··· Excerpted records

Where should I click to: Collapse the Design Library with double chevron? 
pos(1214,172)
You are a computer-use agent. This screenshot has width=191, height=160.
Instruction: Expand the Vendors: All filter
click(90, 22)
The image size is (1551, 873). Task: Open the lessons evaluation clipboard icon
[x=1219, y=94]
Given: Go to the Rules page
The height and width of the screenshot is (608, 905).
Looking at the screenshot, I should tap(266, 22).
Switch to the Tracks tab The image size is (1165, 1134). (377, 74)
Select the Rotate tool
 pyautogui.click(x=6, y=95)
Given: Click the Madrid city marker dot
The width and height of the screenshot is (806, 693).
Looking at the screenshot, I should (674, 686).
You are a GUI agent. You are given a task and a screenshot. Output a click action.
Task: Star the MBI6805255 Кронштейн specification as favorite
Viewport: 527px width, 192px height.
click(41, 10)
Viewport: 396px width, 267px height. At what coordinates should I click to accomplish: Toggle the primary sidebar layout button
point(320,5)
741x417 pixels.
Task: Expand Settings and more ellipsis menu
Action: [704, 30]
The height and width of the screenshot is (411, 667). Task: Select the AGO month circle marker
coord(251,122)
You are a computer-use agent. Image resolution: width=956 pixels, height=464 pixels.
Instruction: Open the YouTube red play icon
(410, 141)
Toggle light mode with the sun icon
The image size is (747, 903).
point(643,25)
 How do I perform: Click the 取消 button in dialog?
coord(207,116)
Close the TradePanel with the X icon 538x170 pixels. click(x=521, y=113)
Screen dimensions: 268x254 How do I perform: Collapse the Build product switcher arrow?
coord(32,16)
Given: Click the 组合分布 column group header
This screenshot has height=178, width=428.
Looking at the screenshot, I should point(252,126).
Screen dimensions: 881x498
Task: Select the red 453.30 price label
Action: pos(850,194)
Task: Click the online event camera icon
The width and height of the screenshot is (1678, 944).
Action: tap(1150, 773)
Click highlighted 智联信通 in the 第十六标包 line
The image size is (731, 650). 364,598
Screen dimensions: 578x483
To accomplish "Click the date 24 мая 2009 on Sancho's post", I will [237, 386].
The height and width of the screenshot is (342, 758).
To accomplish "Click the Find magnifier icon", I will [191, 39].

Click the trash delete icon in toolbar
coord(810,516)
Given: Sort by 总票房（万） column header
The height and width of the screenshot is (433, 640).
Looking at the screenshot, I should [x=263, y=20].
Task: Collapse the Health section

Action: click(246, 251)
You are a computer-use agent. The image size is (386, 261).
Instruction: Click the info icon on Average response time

······

(What to work on)
Tally the lines of the material above that contain the string "dimensions", treating uppercase and lowercase as different, and give only the number.

(Answer to this problem)
3